Kevin Kelly's What Technology Wants makes much of the idea that technology gives us choices. Kelly has some vague idea that technology is important, and I have no clear idea of what he thinks it wants. Nonetheless, I can see the point that the invention of clocks, for example, gives us a choice between organising our days according to the Sun, or according to clocks.
I think "us", as opposed to "me", is an important word here. I like to rise with the Sun and get to work as soon as I have eaten my breakfast. But we Australians have made a social and economic agreement that shops and offices will open at 9am, or thereabouts, irrespective of what the Sun and I like to do. Being part of this society, I have to co-operate with it.
So perhaps Lyons isn't so peculiar, given that he refers to "freeing society" and not necessarily freeing individuals.

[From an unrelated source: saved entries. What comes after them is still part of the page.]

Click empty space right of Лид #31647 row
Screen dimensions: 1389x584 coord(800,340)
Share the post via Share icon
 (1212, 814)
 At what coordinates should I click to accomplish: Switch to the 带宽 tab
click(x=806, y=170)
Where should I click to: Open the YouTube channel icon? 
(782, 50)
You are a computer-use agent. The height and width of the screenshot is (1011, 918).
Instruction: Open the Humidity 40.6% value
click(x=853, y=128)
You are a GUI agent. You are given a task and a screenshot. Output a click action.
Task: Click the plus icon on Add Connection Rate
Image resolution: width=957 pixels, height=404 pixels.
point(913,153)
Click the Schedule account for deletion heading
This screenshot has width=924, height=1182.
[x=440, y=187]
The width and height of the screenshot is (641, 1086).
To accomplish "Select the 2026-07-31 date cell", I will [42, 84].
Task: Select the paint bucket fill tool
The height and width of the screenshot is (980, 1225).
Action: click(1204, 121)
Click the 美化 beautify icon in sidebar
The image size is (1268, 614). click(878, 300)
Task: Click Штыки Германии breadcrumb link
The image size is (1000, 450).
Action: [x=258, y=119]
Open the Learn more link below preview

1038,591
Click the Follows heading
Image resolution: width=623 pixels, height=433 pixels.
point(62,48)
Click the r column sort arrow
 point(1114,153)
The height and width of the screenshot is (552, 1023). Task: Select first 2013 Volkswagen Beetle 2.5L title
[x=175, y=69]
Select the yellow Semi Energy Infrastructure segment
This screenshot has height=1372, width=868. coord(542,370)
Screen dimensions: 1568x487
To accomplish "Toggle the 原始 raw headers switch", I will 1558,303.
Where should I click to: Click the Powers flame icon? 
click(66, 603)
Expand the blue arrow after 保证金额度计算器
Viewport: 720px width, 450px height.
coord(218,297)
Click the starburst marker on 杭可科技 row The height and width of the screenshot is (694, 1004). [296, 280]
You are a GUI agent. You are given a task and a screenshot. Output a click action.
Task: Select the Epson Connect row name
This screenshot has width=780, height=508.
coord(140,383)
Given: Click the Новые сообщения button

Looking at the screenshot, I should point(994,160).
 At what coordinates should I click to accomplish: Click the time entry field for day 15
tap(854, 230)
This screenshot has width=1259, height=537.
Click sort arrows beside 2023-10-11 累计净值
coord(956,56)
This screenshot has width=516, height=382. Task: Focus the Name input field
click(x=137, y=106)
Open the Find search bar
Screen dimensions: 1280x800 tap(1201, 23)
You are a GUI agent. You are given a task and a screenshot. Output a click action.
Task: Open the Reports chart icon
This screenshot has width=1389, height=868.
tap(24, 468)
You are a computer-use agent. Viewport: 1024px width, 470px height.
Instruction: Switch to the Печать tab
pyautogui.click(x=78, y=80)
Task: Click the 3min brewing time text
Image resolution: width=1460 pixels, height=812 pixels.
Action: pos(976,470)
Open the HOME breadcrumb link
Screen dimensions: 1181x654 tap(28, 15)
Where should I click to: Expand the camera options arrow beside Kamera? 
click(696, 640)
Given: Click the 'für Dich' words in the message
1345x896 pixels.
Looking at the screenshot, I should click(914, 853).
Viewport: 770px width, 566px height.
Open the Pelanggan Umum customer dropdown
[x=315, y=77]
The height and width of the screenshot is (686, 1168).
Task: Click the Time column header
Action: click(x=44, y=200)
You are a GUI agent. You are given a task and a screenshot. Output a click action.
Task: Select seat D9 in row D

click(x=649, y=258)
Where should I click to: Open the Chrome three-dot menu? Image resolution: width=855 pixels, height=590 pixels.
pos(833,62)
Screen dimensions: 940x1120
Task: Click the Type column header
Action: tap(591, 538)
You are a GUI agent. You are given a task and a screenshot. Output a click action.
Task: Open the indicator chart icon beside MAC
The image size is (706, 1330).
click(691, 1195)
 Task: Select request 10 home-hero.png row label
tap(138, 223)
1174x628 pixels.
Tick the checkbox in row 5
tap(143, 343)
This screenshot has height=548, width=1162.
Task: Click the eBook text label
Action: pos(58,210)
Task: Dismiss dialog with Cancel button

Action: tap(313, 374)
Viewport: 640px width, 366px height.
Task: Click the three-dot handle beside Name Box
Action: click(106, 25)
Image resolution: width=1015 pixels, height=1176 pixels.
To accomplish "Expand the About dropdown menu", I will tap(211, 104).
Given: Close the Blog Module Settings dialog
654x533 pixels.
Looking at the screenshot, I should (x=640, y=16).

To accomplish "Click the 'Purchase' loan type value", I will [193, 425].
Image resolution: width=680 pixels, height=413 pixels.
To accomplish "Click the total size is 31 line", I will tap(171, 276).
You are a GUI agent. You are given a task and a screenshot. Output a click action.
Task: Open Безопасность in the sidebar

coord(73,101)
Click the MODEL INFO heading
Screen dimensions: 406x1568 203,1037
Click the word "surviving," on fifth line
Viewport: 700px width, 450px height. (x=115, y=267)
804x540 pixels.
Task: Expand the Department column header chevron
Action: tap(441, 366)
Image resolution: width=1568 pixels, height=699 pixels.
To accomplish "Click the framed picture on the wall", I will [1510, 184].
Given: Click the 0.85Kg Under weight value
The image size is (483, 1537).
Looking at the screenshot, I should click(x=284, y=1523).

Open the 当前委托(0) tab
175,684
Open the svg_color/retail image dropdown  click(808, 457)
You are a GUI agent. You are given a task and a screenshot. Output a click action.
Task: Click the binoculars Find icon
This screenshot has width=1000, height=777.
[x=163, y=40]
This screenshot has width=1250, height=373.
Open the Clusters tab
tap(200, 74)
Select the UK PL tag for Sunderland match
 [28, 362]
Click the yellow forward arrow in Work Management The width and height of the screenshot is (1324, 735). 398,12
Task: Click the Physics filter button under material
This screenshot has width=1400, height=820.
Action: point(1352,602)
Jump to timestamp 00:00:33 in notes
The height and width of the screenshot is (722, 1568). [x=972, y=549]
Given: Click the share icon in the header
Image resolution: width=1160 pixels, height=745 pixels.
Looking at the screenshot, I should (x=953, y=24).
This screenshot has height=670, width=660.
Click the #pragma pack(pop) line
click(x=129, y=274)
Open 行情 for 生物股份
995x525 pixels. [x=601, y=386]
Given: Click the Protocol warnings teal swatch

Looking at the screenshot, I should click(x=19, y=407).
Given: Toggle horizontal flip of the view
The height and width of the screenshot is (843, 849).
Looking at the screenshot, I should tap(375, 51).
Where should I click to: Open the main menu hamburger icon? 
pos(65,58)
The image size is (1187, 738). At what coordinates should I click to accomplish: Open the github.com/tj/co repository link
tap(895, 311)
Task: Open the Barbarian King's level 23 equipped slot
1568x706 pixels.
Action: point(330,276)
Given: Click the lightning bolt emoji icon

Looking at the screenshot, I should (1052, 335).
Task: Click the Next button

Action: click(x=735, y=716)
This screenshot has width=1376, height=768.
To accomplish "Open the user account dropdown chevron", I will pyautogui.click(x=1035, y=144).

As much as modern society is dependent on clocks, electricity, telephones and the rest, we at least arguably chose to depend on those technologies rather than the Sun, human muscle and smoke signals. So long as society chooses its technologies, rather than let its technologies choose it, society's freedom seems to be intact.
Transparent and opaque experience
Continuing the adventure of train timetables from my previous entry, I recently asked a similar group of friends if anyone could give me a lift to the nearest railway station. I was astonished to find that none of them appeared to know the location of the railway station, even though all of them drove right past it on their way home.
I suppose that my own perspective is biased by my preference to travel by foot and public transport: my car-driving friends might be similarly astonished that I can't comprehend the desire to live in or visit XXXX Heights that has never seen a bus or train, and which I think might as well be on the moon.
Nonetheless, I've long felt that car-dependent people have a somewhat less intimate understanding of geography than those of us who take the time to walk through it. I get a similar feeling after travelling by underground train in cities like London and Tokyo, where I'm effectively teleported from one part of the city to another without any experience of what lies between.
More generally, it seems that technology-dependent people have a less intimate understanding of the world around them -- at least in the sense that they don't experience it directly, even if people with modern educations have a better theoretical understanding of physics, biology, etc. than their Stone Age forebears.
This seems like a bad thing, but it is surely inevitable: no one person could experience everything we know about physics, chemistry, biology, psychology and all the rest. My mode of travel aside, I don't farm my own food, prepare my own medicines, or even build my own computers.
An early chapter of Sherry Turkle's Life on the Screen talks about people with "transparent" and "opaque" views of computers. People with transparent views are interested in how computers work, while those with an opaque view are only interested in what they can do. Before reading Life on the Screen, I sometimes characterised non-technical people as having a "magic box view" of computers.
I found Turkle's discussion refreshing in that she doesn't make one view superior to other, where computer nerds might consider the opaque view stupid and ignorant while woollier minds might disparage engineers as boring and inhuman. I've since come to think of good engineering and design, at least in part, as using the transparent view to enable the opaque view (or to enable the "magic" in my former terminology).
Perhaps the transparent view of technology (and geography) provides a more direct and complete experience of the world, and the person who took an opaque view of everything would surely be a supremely ignorant and uninquisitive one. But it clearly isn't practical to take a transparent view of everything all the time, and the opaque view is a very practical one.